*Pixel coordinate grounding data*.
- - - - -

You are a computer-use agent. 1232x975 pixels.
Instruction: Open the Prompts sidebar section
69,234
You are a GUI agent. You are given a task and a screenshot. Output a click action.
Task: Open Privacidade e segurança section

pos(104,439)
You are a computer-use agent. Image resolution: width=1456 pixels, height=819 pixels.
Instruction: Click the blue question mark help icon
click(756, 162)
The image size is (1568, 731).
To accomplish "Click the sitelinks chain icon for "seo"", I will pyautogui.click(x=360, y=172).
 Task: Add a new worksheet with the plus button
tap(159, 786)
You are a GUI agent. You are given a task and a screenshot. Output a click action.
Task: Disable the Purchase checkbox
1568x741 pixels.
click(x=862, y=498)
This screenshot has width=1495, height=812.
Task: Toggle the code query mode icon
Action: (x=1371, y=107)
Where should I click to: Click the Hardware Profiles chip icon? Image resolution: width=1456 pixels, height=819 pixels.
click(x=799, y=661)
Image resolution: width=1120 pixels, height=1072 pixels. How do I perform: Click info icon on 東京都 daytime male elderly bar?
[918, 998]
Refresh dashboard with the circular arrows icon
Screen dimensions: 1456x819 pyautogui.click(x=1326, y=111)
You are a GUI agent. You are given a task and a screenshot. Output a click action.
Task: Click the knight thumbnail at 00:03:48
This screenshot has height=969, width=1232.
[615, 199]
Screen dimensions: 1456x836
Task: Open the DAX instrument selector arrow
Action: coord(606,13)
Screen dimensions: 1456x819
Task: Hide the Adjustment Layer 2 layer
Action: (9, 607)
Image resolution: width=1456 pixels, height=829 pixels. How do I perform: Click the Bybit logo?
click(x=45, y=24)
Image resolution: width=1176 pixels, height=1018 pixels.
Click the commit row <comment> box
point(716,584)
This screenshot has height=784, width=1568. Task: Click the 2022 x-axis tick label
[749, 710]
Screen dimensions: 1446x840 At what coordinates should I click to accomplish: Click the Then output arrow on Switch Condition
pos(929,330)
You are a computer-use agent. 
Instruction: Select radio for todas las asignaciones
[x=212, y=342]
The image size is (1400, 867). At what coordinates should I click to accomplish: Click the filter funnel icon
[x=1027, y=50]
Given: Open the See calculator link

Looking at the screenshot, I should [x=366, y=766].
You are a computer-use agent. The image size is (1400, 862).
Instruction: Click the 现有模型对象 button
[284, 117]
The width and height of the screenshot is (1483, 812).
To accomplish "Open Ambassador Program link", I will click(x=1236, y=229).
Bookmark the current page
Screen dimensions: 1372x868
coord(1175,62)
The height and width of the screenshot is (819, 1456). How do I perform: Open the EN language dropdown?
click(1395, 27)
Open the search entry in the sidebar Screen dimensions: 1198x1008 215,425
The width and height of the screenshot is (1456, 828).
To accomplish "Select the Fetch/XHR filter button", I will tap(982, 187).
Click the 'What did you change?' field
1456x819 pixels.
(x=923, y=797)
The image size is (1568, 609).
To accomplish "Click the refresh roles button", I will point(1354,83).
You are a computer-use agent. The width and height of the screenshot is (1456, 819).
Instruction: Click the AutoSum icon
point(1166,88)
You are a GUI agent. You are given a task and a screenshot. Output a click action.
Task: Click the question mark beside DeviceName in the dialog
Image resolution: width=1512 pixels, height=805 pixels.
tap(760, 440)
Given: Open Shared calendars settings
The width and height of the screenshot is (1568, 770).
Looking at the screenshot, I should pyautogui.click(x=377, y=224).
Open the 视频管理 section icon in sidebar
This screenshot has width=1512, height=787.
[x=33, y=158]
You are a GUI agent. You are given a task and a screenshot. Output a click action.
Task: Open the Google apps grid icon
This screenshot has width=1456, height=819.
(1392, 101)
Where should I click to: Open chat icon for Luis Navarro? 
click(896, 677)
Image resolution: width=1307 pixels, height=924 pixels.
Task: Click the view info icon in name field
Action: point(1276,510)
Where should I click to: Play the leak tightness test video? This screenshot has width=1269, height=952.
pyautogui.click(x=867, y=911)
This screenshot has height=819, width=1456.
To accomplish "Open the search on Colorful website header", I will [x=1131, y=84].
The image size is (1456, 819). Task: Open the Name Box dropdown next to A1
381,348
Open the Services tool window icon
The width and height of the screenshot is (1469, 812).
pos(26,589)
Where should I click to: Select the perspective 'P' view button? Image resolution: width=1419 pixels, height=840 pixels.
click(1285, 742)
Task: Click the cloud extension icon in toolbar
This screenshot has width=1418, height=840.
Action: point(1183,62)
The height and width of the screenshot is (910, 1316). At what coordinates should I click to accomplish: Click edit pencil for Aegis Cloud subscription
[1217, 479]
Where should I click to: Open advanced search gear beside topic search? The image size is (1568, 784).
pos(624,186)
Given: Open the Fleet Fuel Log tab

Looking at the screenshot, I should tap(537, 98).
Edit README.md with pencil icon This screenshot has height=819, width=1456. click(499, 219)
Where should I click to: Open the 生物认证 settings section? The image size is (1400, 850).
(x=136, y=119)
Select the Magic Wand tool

- - - - -

*TASK OBJECTIVE*.
Retype every line above with nothing changed.

*WRITTEN REPLY*.
You are a computer-use agent. 1232x975 pixels.
Instruction: Open the Prompts sidebar section
69,234
You are a GUI agent. You are given a task and a screenshot. Output a click action.
Task: Open Privacidade e segurança section

pos(104,439)
You are a computer-use agent. Image resolution: width=1456 pixels, height=819 pixels.
Instruction: Click the blue question mark help icon
click(756, 162)
The image size is (1568, 731).
To accomplish "Click the sitelinks chain icon for "seo"", I will pyautogui.click(x=360, y=172).
 Task: Add a new worksheet with the plus button
tap(159, 786)
You are a GUI agent. You are given a task and a screenshot. Output a click action.
Task: Disable the Purchase checkbox
1568x741 pixels.
click(x=862, y=498)
This screenshot has width=1495, height=812.
Task: Toggle the code query mode icon
Action: (x=1371, y=107)
Where should I click to: Click the Hardware Profiles chip icon? Image resolution: width=1456 pixels, height=819 pixels.
click(x=799, y=661)
Image resolution: width=1120 pixels, height=1072 pixels. How do I perform: Click info icon on 東京都 daytime male elderly bar?
[918, 998]
Refresh dashboard with the circular arrows icon
Screen dimensions: 1456x819 pyautogui.click(x=1326, y=111)
You are a GUI agent. You are given a task and a screenshot. Output a click action.
Task: Click the knight thumbnail at 00:03:48
This screenshot has height=969, width=1232.
[615, 199]
Screen dimensions: 1456x836
Task: Open the DAX instrument selector arrow
Action: coord(606,13)
Screen dimensions: 1456x819
Task: Hide the Adjustment Layer 2 layer
Action: (9, 607)
Image resolution: width=1456 pixels, height=829 pixels. How do I perform: Click the Bybit logo?
click(x=45, y=24)
Image resolution: width=1176 pixels, height=1018 pixels.
Click the commit row <comment> box
point(716,584)
This screenshot has height=784, width=1568. Task: Click the 2022 x-axis tick label
[749, 710]
Screen dimensions: 1446x840 At what coordinates should I click to accomplish: Click the Then output arrow on Switch Condition
pos(929,330)
You are a computer-use agent. 
Instruction: Select radio for todas las asignaciones
[x=212, y=342]
The image size is (1400, 867). At what coordinates should I click to accomplish: Click the filter funnel icon
[x=1027, y=50]
Given: Open the See calculator link

Looking at the screenshot, I should [x=366, y=766].
You are a computer-use agent. The image size is (1400, 862).
Instruction: Click the 现有模型对象 button
[284, 117]
The width and height of the screenshot is (1483, 812).
To accomplish "Open Ambassador Program link", I will click(x=1236, y=229).
Bookmark the current page
Screen dimensions: 1372x868
coord(1175,62)
The height and width of the screenshot is (819, 1456). How do I perform: Open the EN language dropdown?
click(1395, 27)
Open the search entry in the sidebar Screen dimensions: 1198x1008 215,425
The width and height of the screenshot is (1456, 828).
To accomplish "Select the Fetch/XHR filter button", I will tap(982, 187).
Click the 'What did you change?' field
1456x819 pixels.
(x=923, y=797)
The image size is (1568, 609).
To accomplish "Click the refresh roles button", I will point(1354,83).
You are a computer-use agent. The width and height of the screenshot is (1456, 819).
Instruction: Click the AutoSum icon
point(1166,88)
You are a GUI agent. You are given a task and a screenshot. Output a click action.
Task: Click the question mark beside DeviceName in the dialog
Image resolution: width=1512 pixels, height=805 pixels.
tap(760, 440)
Given: Open Shared calendars settings
The width and height of the screenshot is (1568, 770).
Looking at the screenshot, I should pyautogui.click(x=377, y=224).
Open the 视频管理 section icon in sidebar
This screenshot has width=1512, height=787.
[x=33, y=158]
You are a GUI agent. You are given a task and a screenshot. Output a click action.
Task: Open the Google apps grid icon
This screenshot has width=1456, height=819.
(1392, 101)
Where should I click to: Open chat icon for Luis Navarro? 
click(896, 677)
Image resolution: width=1307 pixels, height=924 pixels.
Task: Click the view info icon in name field
Action: point(1276,510)
Where should I click to: Play the leak tightness test video? This screenshot has width=1269, height=952.
pyautogui.click(x=867, y=911)
This screenshot has height=819, width=1456.
To accomplish "Open the search on Colorful website header", I will [x=1131, y=84].
The image size is (1456, 819). Task: Open the Name Box dropdown next to A1
381,348
Open the Services tool window icon
The width and height of the screenshot is (1469, 812).
pos(26,589)
Where should I click to: Select the perspective 'P' view button? Image resolution: width=1419 pixels, height=840 pixels.
click(1285, 742)
Task: Click the cloud extension icon in toolbar
This screenshot has width=1418, height=840.
Action: point(1183,62)
The height and width of the screenshot is (910, 1316). At what coordinates should I click to accomplish: Click edit pencil for Aegis Cloud subscription
[1217, 479]
Where should I click to: Open advanced search gear beside topic search? The image size is (1568, 784).
pos(624,186)
Given: Open the Fleet Fuel Log tab

Looking at the screenshot, I should tap(537, 98).
Edit README.md with pencil icon This screenshot has height=819, width=1456. click(499, 219)
Where should I click to: Open the 生物认证 settings section? The image size is (1400, 850).
(x=136, y=119)
Select the Magic Wand tool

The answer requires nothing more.